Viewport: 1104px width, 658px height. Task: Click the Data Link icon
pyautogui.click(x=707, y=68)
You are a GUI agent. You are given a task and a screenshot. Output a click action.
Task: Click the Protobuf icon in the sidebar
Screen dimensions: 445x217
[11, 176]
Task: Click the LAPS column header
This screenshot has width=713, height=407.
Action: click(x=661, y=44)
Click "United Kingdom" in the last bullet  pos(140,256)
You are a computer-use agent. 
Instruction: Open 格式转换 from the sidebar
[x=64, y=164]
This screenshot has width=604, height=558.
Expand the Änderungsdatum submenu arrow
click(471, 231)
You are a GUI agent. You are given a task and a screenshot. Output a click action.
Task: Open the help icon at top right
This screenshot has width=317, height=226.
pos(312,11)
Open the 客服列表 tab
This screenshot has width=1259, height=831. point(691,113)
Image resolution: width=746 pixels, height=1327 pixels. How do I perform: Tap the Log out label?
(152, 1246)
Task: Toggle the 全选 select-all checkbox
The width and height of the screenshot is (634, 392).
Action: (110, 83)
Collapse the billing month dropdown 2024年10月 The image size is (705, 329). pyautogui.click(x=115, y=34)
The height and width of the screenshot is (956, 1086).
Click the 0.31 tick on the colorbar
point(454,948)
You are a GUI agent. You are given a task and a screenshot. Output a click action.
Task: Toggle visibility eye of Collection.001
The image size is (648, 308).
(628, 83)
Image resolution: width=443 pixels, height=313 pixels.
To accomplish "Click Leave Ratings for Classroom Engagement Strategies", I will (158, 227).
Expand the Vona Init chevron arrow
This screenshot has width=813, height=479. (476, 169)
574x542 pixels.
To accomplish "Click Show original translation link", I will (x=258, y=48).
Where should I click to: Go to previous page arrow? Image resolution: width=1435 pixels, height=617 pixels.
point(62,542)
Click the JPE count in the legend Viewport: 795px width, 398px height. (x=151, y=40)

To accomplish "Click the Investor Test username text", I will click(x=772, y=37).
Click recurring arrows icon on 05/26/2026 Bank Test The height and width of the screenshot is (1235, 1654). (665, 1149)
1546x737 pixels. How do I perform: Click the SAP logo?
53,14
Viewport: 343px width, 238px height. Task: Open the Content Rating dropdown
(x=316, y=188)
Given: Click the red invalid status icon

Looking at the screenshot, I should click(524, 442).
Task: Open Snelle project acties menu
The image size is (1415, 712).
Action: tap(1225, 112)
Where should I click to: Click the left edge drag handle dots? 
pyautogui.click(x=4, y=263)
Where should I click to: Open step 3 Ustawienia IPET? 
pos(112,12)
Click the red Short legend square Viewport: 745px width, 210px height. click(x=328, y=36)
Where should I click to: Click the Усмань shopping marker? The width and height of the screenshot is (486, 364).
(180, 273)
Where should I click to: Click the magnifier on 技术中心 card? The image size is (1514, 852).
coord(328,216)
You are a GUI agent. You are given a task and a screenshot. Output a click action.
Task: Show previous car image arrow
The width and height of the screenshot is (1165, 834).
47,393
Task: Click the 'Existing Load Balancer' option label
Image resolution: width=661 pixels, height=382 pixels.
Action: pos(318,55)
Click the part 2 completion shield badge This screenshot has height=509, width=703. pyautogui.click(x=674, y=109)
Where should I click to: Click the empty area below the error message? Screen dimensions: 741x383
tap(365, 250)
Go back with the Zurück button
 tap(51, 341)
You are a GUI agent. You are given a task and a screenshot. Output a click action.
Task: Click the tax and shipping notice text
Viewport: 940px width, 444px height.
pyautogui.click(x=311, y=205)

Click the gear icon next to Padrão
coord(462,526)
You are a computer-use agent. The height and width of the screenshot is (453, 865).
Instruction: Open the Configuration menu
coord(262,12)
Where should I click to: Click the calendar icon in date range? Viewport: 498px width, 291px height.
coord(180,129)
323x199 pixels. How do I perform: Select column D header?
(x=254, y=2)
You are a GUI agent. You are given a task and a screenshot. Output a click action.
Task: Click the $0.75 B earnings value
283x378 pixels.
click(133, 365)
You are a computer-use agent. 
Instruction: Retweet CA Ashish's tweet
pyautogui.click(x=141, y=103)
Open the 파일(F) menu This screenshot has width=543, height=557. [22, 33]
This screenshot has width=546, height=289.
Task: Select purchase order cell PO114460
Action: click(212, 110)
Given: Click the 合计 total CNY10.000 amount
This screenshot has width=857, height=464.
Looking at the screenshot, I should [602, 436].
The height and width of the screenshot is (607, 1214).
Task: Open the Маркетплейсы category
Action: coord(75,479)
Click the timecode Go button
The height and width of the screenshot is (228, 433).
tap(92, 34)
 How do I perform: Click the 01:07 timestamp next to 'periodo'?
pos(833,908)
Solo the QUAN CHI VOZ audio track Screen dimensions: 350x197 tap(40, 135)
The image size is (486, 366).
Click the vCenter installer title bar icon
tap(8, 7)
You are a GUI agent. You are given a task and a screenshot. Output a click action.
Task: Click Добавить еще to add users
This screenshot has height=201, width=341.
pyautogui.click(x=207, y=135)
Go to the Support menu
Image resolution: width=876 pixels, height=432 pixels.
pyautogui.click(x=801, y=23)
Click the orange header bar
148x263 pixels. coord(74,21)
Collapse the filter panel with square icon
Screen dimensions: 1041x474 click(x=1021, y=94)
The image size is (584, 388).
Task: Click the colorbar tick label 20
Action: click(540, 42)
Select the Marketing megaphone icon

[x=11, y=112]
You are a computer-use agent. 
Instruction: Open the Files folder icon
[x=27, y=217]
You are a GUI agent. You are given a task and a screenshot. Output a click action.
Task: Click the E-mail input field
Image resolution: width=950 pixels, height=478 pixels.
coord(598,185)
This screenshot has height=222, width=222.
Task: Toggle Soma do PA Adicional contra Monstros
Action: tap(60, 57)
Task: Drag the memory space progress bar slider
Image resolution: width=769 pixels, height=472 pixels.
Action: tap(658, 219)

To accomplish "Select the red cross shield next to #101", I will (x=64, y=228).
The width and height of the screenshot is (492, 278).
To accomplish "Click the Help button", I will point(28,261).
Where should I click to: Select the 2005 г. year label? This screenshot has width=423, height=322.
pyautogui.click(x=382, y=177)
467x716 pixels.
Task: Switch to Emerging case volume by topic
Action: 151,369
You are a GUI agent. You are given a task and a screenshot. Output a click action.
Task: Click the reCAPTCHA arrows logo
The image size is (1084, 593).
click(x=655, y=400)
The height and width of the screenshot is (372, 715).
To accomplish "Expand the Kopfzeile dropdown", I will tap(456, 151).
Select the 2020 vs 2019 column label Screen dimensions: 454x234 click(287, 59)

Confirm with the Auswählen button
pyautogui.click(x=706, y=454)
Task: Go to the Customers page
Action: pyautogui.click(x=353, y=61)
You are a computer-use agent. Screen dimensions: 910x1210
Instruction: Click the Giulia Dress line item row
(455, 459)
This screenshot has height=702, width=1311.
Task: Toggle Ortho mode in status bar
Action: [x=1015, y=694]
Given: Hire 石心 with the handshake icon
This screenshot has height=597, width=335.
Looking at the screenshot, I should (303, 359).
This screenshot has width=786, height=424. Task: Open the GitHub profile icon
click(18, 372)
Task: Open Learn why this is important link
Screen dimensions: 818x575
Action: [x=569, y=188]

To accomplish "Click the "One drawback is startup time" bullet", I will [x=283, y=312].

====

ASSIGNMENT >> Word for word, restate each record in the listing.

WRITTEN SOLUTION >>
Viewport: 1104px width, 658px height. Task: Click the Data Link icon
pyautogui.click(x=707, y=68)
You are a GUI agent. You are given a task and a screenshot. Output a click action.
Task: Click the Protobuf icon in the sidebar
Screen dimensions: 445x217
[11, 176]
Task: Click the LAPS column header
This screenshot has width=713, height=407.
Action: click(x=661, y=44)
Click "United Kingdom" in the last bullet  pos(140,256)
You are a computer-use agent. 
Instruction: Open 格式转换 from the sidebar
[x=64, y=164]
This screenshot has width=604, height=558.
Expand the Änderungsdatum submenu arrow
click(471, 231)
You are a GUI agent. You are given a task and a screenshot. Output a click action.
Task: Open the help icon at top right
This screenshot has width=317, height=226.
pos(312,11)
Open the 客服列表 tab
This screenshot has width=1259, height=831. point(691,113)
Image resolution: width=746 pixels, height=1327 pixels. How do I perform: Tap the Log out label?
(152, 1246)
Task: Toggle the 全选 select-all checkbox
The width and height of the screenshot is (634, 392).
Action: (110, 83)
Collapse the billing month dropdown 2024年10月 The image size is (705, 329). pyautogui.click(x=115, y=34)
The height and width of the screenshot is (956, 1086).
Click the 0.31 tick on the colorbar
point(454,948)
You are a GUI agent. You are given a task and a screenshot. Output a click action.
Task: Toggle visibility eye of Collection.001
The image size is (648, 308).
(628, 83)
Image resolution: width=443 pixels, height=313 pixels.
To accomplish "Click Leave Ratings for Classroom Engagement Strategies", I will (158, 227).
Expand the Vona Init chevron arrow
This screenshot has width=813, height=479. (476, 169)
574x542 pixels.
To accomplish "Click Show original translation link", I will (x=258, y=48).
Where should I click to: Go to previous page arrow? Image resolution: width=1435 pixels, height=617 pixels.
point(62,542)
Click the JPE count in the legend Viewport: 795px width, 398px height. (x=151, y=40)

To accomplish "Click the Investor Test username text", I will click(x=772, y=37).
Click recurring arrows icon on 05/26/2026 Bank Test The height and width of the screenshot is (1235, 1654). (665, 1149)
1546x737 pixels. How do I perform: Click the SAP logo?
53,14
Viewport: 343px width, 238px height. Task: Open the Content Rating dropdown
(x=316, y=188)
Given: Click the red invalid status icon

Looking at the screenshot, I should click(524, 442).
Task: Open Snelle project acties menu
The image size is (1415, 712).
Action: tap(1225, 112)
Where should I click to: Click the left edge drag handle dots? 
pyautogui.click(x=4, y=263)
Where should I click to: Open step 3 Ustawienia IPET? 
pos(112,12)
Click the red Short legend square Viewport: 745px width, 210px height. click(x=328, y=36)
Where should I click to: Click the Усмань shopping marker? The width and height of the screenshot is (486, 364).
(180, 273)
Where should I click to: Click the magnifier on 技术中心 card? The image size is (1514, 852).
coord(328,216)
You are a GUI agent. You are given a task and a screenshot. Output a click action.
Task: Show previous car image arrow
The width and height of the screenshot is (1165, 834).
47,393
Task: Click the 'Existing Load Balancer' option label
Image resolution: width=661 pixels, height=382 pixels.
Action: pos(318,55)
Click the part 2 completion shield badge This screenshot has height=509, width=703. pyautogui.click(x=674, y=109)
Where should I click to: Click the empty area below the error message? Screen dimensions: 741x383
tap(365, 250)
Go back with the Zurück button
 tap(51, 341)
You are a GUI agent. You are given a task and a screenshot. Output a click action.
Task: Click the tax and shipping notice text
Viewport: 940px width, 444px height.
pyautogui.click(x=311, y=205)

Click the gear icon next to Padrão
coord(462,526)
You are a computer-use agent. The height and width of the screenshot is (453, 865).
Instruction: Open the Configuration menu
coord(262,12)
Where should I click to: Click the calendar icon in date range? Viewport: 498px width, 291px height.
coord(180,129)
323x199 pixels. How do I perform: Select column D header?
(x=254, y=2)
You are a GUI agent. You are given a task and a screenshot. Output a click action.
Task: Click the $0.75 B earnings value
283x378 pixels.
click(133, 365)
You are a computer-use agent. 
Instruction: Retweet CA Ashish's tweet
pyautogui.click(x=141, y=103)
Open the 파일(F) menu This screenshot has width=543, height=557. [22, 33]
This screenshot has width=546, height=289.
Task: Select purchase order cell PO114460
Action: click(212, 110)
Given: Click the 合计 total CNY10.000 amount
This screenshot has width=857, height=464.
Looking at the screenshot, I should [602, 436].
The height and width of the screenshot is (607, 1214).
Task: Open the Маркетплейсы category
Action: coord(75,479)
Click the timecode Go button
The height and width of the screenshot is (228, 433).
tap(92, 34)
 How do I perform: Click the 01:07 timestamp next to 'periodo'?
pos(833,908)
Solo the QUAN CHI VOZ audio track Screen dimensions: 350x197 tap(40, 135)
The image size is (486, 366).
Click the vCenter installer title bar icon
tap(8, 7)
You are a GUI agent. You are given a task and a screenshot. Output a click action.
Task: Click Добавить еще to add users
This screenshot has height=201, width=341.
pyautogui.click(x=207, y=135)
Go to the Support menu
Image resolution: width=876 pixels, height=432 pixels.
pyautogui.click(x=801, y=23)
Click the orange header bar
148x263 pixels. coord(74,21)
Collapse the filter panel with square icon
Screen dimensions: 1041x474 click(x=1021, y=94)
The image size is (584, 388).
Task: Click the colorbar tick label 20
Action: click(540, 42)
Select the Marketing megaphone icon

[x=11, y=112]
You are a computer-use agent. 
Instruction: Open the Files folder icon
[x=27, y=217]
You are a GUI agent. You are given a task and a screenshot. Output a click action.
Task: Click the E-mail input field
Image resolution: width=950 pixels, height=478 pixels.
coord(598,185)
This screenshot has height=222, width=222.
Task: Toggle Soma do PA Adicional contra Monstros
Action: tap(60, 57)
Task: Drag the memory space progress bar slider
Image resolution: width=769 pixels, height=472 pixels.
Action: tap(658, 219)

To accomplish "Select the red cross shield next to #101", I will (x=64, y=228).
The width and height of the screenshot is (492, 278).
To accomplish "Click the Help button", I will point(28,261).
Where should I click to: Select the 2005 г. year label? This screenshot has width=423, height=322.
pyautogui.click(x=382, y=177)
467x716 pixels.
Task: Switch to Emerging case volume by topic
Action: 151,369
You are a GUI agent. You are given a task and a screenshot. Output a click action.
Task: Click the reCAPTCHA arrows logo
The image size is (1084, 593).
click(x=655, y=400)
The height and width of the screenshot is (372, 715).
To accomplish "Expand the Kopfzeile dropdown", I will tap(456, 151).
Select the 2020 vs 2019 column label Screen dimensions: 454x234 click(287, 59)

Confirm with the Auswählen button
pyautogui.click(x=706, y=454)
Task: Go to the Customers page
Action: pyautogui.click(x=353, y=61)
You are a computer-use agent. Screen dimensions: 910x1210
Instruction: Click the Giulia Dress line item row
(455, 459)
This screenshot has height=702, width=1311.
Task: Toggle Ortho mode in status bar
Action: [x=1015, y=694]
Given: Hire 石心 with the handshake icon
This screenshot has height=597, width=335.
Looking at the screenshot, I should (303, 359).
This screenshot has width=786, height=424. Task: Open the GitHub profile icon
click(18, 372)
Task: Open Learn why this is important link
Screen dimensions: 818x575
Action: [x=569, y=188]

To accomplish "Click the "One drawback is startup time" bullet", I will [x=283, y=312].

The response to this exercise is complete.